The rest of the world has learned this lesson in the nearly three months since Russia invaded Ukraine, which is a major exporter of wheat. “We’re in a very good situation, because now that there’s nothing coming from Russia and Ukraine, we’re OK, because we’ve already built that kind of diversification,” said AlMheiri. Delegations from other countries in the region have been making pilgrimages to the UAE to learn what they need to do to catch up. 

Her position requires big-picture strategizing and an awareness that it takes many years of incremental steps to reach those long-term goals — a realization that any nation hoping to adapt to climate change will have to come to on their own. Take, for instance, the UAE’s goal to get to net-zero carbon emissions by 2050, which it announced last fall

“We started from being just oil and gas. By 2050, we want to have 50% clean and renewable,” explained AlMheiri. “We’re working now on a detailed plan with interim targets of 2030, 2035, 2040, so that things become more real. Because 2050 sounds like a long way away, but there’s so many steps we need to do.” 

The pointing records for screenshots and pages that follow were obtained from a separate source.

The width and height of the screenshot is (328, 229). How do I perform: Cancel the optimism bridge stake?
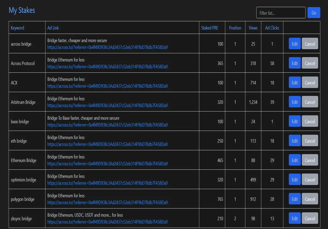tap(310, 180)
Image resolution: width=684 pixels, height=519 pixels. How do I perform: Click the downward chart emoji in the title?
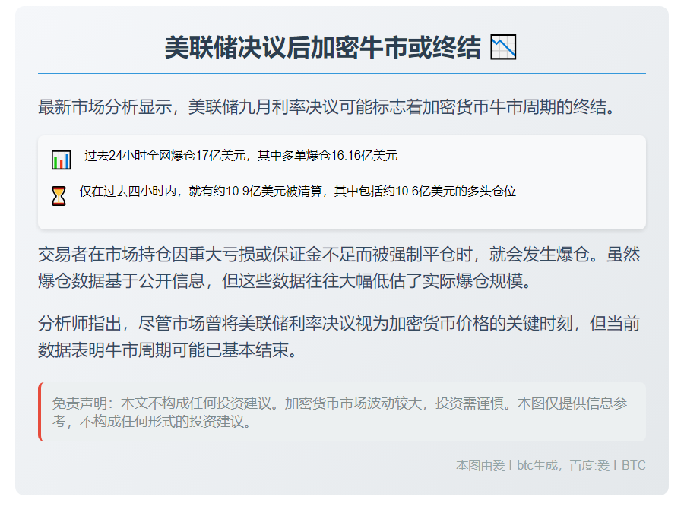(x=504, y=47)
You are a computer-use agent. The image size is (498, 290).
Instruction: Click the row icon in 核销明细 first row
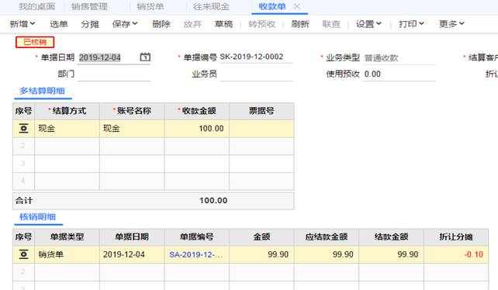click(23, 254)
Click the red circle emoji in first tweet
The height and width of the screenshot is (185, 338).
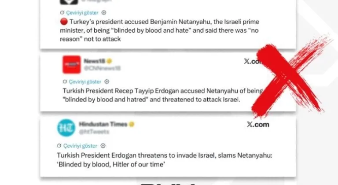pyautogui.click(x=64, y=22)
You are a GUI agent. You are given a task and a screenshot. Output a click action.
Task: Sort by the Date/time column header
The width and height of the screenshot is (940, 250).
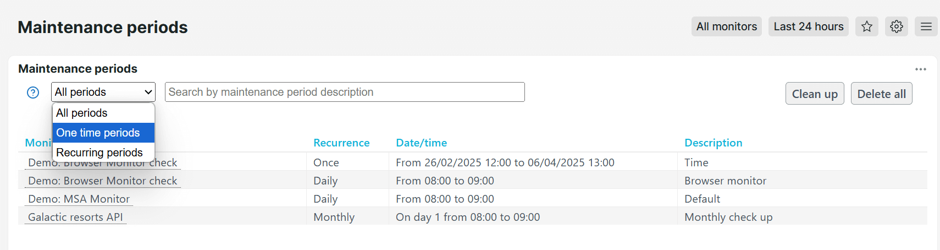click(x=422, y=143)
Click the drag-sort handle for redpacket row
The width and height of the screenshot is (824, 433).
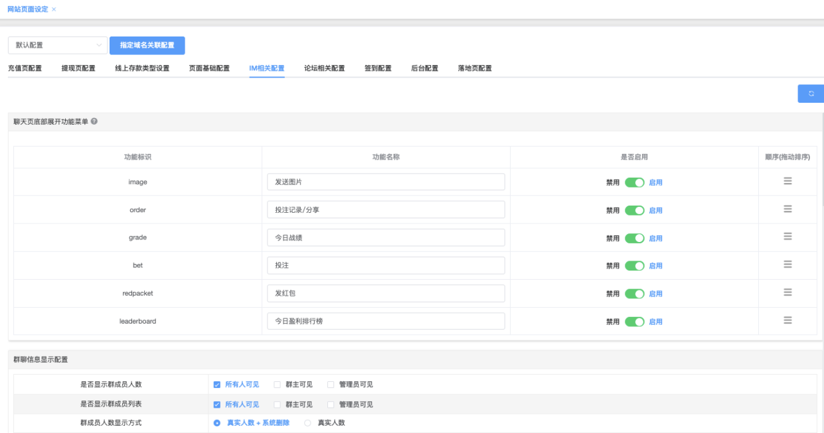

But any nation that hopes to limit the effects of climate change knows it cannot do so alone. “We need to put all hands on deck to solve the climate crisis,” said AlMheiri. 

“One of the projects that we’re really proud of now is the Project Prosperity,” a UAE-brokered deal that will see Israel and Jordan trade Israeli desalinated water for Jordanian solar energy, she explained. “It’s a beautiful idea because it’s about regional stability and energy security and water security.” U.S. climate envoy John Kerry traveled to Dubai in November to be present for the signing of a letter of intent from the three countries. 

“We want to be the mediator, to try and build those bridges,” said AlMheiri. She noted that the UAE will host the COP28 international climate conference next year. Could the country use its desire to lead on climate as a way to advance the Abraham Accords? 

“I don’t work so much in the ministry of foreign affairs,” she said, when asked whether climate change cooperation can bring other Emirati allies like Saudi Arabia into the Abraham Accords. “All I can say is that the climate agenda touches us. Each of us has a role to play.”

AlMheiri has not gone scuba diving in years. Who has the time, when the world is on fire?

“When you’re driven by passion, you sometimes feel guilty to take a few days off,” she said. “There’s so much to do and so little time.”